> _Set exercise_
Rewrite the entries below, replacing every "Instruction" with "Command" and changing nothing else.

> _Entries on finding words and elements_
------

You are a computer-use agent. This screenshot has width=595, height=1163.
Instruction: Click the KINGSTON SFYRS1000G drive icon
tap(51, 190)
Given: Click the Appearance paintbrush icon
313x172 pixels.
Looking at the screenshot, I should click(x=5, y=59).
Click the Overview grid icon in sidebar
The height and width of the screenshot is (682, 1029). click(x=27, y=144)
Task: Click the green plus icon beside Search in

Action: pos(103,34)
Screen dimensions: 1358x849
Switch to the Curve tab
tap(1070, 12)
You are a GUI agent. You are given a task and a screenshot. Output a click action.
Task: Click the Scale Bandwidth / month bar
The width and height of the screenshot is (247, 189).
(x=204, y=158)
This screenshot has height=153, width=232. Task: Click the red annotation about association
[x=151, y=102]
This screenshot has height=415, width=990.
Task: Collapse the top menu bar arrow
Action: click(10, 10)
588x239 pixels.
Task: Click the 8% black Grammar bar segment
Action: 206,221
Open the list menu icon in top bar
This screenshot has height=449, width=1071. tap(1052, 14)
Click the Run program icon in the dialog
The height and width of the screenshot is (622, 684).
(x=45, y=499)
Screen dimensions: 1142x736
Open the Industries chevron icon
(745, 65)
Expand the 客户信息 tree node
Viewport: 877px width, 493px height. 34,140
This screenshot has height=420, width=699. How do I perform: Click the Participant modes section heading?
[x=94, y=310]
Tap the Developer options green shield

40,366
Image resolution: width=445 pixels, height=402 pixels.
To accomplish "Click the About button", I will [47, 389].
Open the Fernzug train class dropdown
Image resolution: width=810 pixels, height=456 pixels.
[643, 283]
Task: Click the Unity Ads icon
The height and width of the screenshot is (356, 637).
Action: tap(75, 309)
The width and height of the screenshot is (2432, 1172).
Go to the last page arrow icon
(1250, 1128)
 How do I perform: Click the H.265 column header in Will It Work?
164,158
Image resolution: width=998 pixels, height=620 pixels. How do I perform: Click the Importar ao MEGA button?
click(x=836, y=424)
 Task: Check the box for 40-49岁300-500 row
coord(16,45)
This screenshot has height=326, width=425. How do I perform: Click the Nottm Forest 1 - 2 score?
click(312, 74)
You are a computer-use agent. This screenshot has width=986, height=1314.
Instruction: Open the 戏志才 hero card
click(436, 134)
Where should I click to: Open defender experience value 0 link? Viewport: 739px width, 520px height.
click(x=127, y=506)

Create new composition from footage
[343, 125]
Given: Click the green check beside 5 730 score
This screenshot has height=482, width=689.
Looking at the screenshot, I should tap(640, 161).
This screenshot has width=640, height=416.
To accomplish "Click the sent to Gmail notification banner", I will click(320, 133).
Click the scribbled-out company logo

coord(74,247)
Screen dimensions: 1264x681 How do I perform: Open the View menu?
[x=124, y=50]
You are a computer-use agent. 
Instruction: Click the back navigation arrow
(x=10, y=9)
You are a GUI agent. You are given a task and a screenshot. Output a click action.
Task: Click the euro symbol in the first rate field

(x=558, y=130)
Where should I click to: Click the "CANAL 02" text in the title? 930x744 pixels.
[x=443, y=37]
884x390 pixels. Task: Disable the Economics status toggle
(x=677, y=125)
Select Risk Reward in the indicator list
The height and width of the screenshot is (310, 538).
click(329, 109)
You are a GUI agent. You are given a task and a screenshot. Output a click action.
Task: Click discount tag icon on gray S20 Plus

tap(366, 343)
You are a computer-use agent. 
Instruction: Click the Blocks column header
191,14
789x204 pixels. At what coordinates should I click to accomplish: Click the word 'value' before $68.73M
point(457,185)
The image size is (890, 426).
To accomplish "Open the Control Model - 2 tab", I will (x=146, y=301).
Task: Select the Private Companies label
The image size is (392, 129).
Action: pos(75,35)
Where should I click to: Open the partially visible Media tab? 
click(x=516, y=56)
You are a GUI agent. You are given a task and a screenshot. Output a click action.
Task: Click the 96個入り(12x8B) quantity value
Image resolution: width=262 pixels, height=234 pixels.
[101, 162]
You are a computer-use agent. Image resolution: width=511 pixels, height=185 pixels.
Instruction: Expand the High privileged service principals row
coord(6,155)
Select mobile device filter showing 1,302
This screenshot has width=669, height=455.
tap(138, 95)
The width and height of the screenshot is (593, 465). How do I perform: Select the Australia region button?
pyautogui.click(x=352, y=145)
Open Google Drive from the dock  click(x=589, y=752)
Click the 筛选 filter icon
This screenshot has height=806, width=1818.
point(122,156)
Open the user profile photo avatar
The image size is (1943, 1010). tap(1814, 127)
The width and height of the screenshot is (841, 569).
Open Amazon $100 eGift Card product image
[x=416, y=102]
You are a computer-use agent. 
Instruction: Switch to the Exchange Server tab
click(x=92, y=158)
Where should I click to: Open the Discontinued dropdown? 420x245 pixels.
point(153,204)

------

> _Task response_
You are a computer-use agent. This screenshot has width=595, height=1163.
Command: Click the KINGSTON SFYRS1000G drive icon
tap(51, 190)
Given: Click the Appearance paintbrush icon
313x172 pixels.
Looking at the screenshot, I should click(x=5, y=59).
Click the Overview grid icon in sidebar
The height and width of the screenshot is (682, 1029). click(x=27, y=144)
Task: Click the green plus icon beside Search in

Action: pos(103,34)
Screen dimensions: 1358x849
Switch to the Curve tab
tap(1070, 12)
You are a GUI agent. You are given a task and a screenshot. Output a click action.
Task: Click the Scale Bandwidth / month bar
The width and height of the screenshot is (247, 189).
(x=204, y=158)
This screenshot has height=153, width=232. Task: Click the red annotation about association
[x=151, y=102]
This screenshot has height=415, width=990.
Task: Collapse the top menu bar arrow
Action: click(10, 10)
588x239 pixels.
Task: Click the 8% black Grammar bar segment
Action: 206,221
Open the list menu icon in top bar
This screenshot has height=449, width=1071. tap(1052, 14)
Click the Run program icon in the dialog
The height and width of the screenshot is (622, 684).
(x=45, y=499)
Screen dimensions: 1142x736
Open the Industries chevron icon
(745, 65)
Expand the 客户信息 tree node
Viewport: 877px width, 493px height. 34,140
This screenshot has height=420, width=699. How do I perform: Click the Participant modes section heading?
[x=94, y=310]
Tap the Developer options green shield

40,366
Image resolution: width=445 pixels, height=402 pixels.
To accomplish "Click the About button", I will [47, 389].
Open the Fernzug train class dropdown
Image resolution: width=810 pixels, height=456 pixels.
[643, 283]
Task: Click the Unity Ads icon
The height and width of the screenshot is (356, 637).
Action: tap(75, 309)
The width and height of the screenshot is (2432, 1172).
Go to the last page arrow icon
(1250, 1128)
 How do I perform: Click the H.265 column header in Will It Work?
164,158
Image resolution: width=998 pixels, height=620 pixels. How do I perform: Click the Importar ao MEGA button?
click(x=836, y=424)
 Task: Check the box for 40-49岁300-500 row
coord(16,45)
This screenshot has height=326, width=425. How do I perform: Click the Nottm Forest 1 - 2 score?
click(312, 74)
You are a computer-use agent. This screenshot has width=986, height=1314.
Command: Open the 戏志才 hero card
click(436, 134)
Where should I click to: Open defender experience value 0 link? Viewport: 739px width, 520px height.
click(x=127, y=506)

Create new composition from footage
[343, 125]
Given: Click the green check beside 5 730 score
This screenshot has height=482, width=689.
Looking at the screenshot, I should tap(640, 161).
This screenshot has width=640, height=416.
To accomplish "Click the sent to Gmail notification banner", I will click(320, 133).
Click the scribbled-out company logo

coord(74,247)
Screen dimensions: 1264x681 How do I perform: Open the View menu?
[x=124, y=50]
You are a computer-use agent. 
Command: Click the back navigation arrow
(x=10, y=9)
You are a GUI agent. You are given a task and a screenshot. Output a click action.
Task: Click the euro symbol in the first rate field

(x=558, y=130)
Where should I click to: Click the "CANAL 02" text in the title? 930x744 pixels.
[x=443, y=37]
884x390 pixels. Task: Disable the Economics status toggle
(x=677, y=125)
Select Risk Reward in the indicator list
The height and width of the screenshot is (310, 538).
click(329, 109)
You are a GUI agent. You are given a task and a screenshot. Output a click action.
Task: Click discount tag icon on gray S20 Plus

tap(366, 343)
You are a computer-use agent. 
Command: Click the Blocks column header
191,14
789x204 pixels. At what coordinates should I click to accomplish: Click the word 'value' before $68.73M
point(457,185)
The image size is (890, 426).
To accomplish "Open the Control Model - 2 tab", I will (x=146, y=301).
Task: Select the Private Companies label
The image size is (392, 129).
Action: pos(75,35)
Where should I click to: Open the partially visible Media tab? 
click(x=516, y=56)
You are a GUI agent. You are given a task and a screenshot. Output a click action.
Task: Click the 96個入り(12x8B) quantity value
Image resolution: width=262 pixels, height=234 pixels.
[101, 162]
You are a computer-use agent. Image resolution: width=511 pixels, height=185 pixels.
Command: Expand the High privileged service principals row
coord(6,155)
Select mobile device filter showing 1,302
This screenshot has width=669, height=455.
tap(138, 95)
The width and height of the screenshot is (593, 465). How do I perform: Select the Australia region button?
pyautogui.click(x=352, y=145)
Open Google Drive from the dock  click(x=589, y=752)
Click the 筛选 filter icon
This screenshot has height=806, width=1818.
point(122,156)
Open the user profile photo avatar
The image size is (1943, 1010). tap(1814, 127)
The width and height of the screenshot is (841, 569).
Open Amazon $100 eGift Card product image
[x=416, y=102]
You are a computer-use agent. 
Command: Switch to the Exchange Server tab
click(x=92, y=158)
Where should I click to: Open the Discontinued dropdown? 420x245 pixels.
point(153,204)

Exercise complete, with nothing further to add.